La pratique de ces perspectives, foisonnantes, infinies et sinueuses, déconstruit toute vérité empesant la pensée, et esquisse un entrelacs sensoriel où le devenir électrique de l’humain révèle un sujet réticulaire, une multitude autonome se confondant à son devenir spatial. Cette multitude se définit par l’unité de sa subjectivité, tel un réseau dont les entités s’autoréguleraient en permanence au fil de son accroissement43.

Ce délire linguistique, Abrüpt le situe à l’aulne de la (très sérieuse) Aufhebung, laquelle renvoie au caractère spéculatif du langage et à la conciliation d’éléments contradictoires au sein d’une même dialectique44. Il s’agit de reconnaître les contradictions inhérentes à la multiplicité, tout en les réunissant dans un système dépourvu de hiérarchies. L’«horizontalité multiple» défendue dans La transdialectique relève d’un déconstructivisme radical: ce sont l’ensemble des catégories conceptuelles qu’on croyait acquises qui se trouvent attaquées, du logocentrisme (un usage «orthogonal» de la raison) à la démocratie («où la somme des individuations architecture des hiérarchies et menace ce qui exprime une pluralité mouvante de l’être»). Abrüpt parle ainsi d’une «Durch-hebung» («trans») afin de mettre l’accent sur la dimension transcendante de la dialectique ici à l’œuvre, d’où le mot-valise qui donne le titre au texte. Le principe de non-contradiction, certes éprouvé en logique et en ontologie, n’est ici pas respecté: il ne s’agit pas d’écrire un traité philosophique, mais d’exposer une dialectique, de surcroît hégélienne, qui cherche justement à contester les limites qu’on croirait a priori indépassables.
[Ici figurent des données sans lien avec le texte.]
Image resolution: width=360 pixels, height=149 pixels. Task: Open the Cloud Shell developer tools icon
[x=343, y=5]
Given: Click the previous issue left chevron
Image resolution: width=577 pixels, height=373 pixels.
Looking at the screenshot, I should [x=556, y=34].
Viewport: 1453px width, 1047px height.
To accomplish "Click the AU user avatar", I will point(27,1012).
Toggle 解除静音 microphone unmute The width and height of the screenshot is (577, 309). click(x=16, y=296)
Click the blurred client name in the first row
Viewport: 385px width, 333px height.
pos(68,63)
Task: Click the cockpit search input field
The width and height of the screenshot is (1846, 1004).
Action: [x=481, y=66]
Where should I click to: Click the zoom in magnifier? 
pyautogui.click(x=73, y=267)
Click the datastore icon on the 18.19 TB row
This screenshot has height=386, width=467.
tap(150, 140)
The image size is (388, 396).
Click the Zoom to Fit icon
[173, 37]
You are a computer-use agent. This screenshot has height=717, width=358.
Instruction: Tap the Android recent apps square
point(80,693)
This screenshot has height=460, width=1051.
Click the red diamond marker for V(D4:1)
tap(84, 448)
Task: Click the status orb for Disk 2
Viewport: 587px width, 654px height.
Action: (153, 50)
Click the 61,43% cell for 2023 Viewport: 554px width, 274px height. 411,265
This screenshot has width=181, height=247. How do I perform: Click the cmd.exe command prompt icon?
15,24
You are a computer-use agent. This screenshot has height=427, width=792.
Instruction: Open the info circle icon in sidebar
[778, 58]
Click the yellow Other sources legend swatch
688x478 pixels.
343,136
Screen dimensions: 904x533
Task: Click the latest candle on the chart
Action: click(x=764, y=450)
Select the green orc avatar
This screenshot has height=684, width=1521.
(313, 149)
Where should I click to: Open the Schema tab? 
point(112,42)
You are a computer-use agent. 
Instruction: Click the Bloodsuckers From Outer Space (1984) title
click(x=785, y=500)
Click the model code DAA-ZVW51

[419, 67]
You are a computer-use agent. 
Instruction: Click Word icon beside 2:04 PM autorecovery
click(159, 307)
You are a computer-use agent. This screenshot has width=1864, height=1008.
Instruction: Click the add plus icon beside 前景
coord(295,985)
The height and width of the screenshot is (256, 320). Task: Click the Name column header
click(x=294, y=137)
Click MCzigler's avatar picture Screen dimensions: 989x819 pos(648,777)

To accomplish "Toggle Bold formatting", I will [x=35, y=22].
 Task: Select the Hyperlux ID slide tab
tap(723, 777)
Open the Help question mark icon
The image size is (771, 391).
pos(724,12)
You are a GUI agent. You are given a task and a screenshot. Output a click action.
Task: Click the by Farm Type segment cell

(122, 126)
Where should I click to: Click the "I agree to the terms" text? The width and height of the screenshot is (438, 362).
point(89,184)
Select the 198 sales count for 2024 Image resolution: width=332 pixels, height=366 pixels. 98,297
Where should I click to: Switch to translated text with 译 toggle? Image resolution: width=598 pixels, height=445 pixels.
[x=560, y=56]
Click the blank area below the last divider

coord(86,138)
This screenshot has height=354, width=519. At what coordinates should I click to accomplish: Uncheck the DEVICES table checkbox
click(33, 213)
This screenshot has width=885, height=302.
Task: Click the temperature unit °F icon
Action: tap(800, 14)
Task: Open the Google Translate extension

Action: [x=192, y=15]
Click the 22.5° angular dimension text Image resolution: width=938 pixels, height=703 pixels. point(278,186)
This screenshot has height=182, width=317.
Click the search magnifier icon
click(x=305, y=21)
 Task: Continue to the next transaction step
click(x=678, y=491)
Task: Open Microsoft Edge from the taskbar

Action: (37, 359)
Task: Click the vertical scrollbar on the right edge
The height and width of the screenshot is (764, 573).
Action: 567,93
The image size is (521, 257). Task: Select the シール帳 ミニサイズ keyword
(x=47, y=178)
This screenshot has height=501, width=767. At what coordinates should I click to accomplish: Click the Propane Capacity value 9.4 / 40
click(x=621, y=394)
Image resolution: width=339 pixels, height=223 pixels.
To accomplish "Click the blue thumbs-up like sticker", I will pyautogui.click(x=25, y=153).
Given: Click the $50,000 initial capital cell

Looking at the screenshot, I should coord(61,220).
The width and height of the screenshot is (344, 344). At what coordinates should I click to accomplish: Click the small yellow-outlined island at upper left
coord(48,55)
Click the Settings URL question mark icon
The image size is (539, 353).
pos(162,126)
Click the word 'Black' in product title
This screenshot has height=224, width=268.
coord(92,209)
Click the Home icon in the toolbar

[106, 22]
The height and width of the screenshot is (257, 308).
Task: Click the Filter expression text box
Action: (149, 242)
Le texte dénonce avec une force palpable les systèmes de valeurs centrées sur l’humain, et en particulier les mécanismes modernes de fabrique de l’individu. En prenant position contre le culte de l’individu, la maison d’édition s’attaque ainsi à l’un des grands «malaises» de la modernité, énoncé notamment par le philosophe Charles Taylor:

La première cause de malaise [les transformations qui définissent la modernité] est l’individualisme. […] Nous avons conquis notre liberté moderne en nous coupant des anciens horizons moraux. Nos ancêtres croyaient faire partie d’un ordre qui les dépassait45.

Nommant la modernité elle-même, le texte La Transdialectique souligne l’absurdité d’une quête de la vérité qui tourne à vide, propulsée par l’égocentrisme et sa «course à la domination individuelle»:

[L]a transdialectique émerge des formes réticulaires de la technique et renverse avec fracas l’établi moderne. Elle menace l’humain qui se menace lui-même, et c’est la recherche de la vérité qui ne s’y recherche plus, cette quête folle qui caractérise la pensée humaine dans sa violence impératrice. Mue par l’empreinte de l’ego-roi, cette recherche a fabriqué une course à la domination individuelle comme moteur premier de la modernité.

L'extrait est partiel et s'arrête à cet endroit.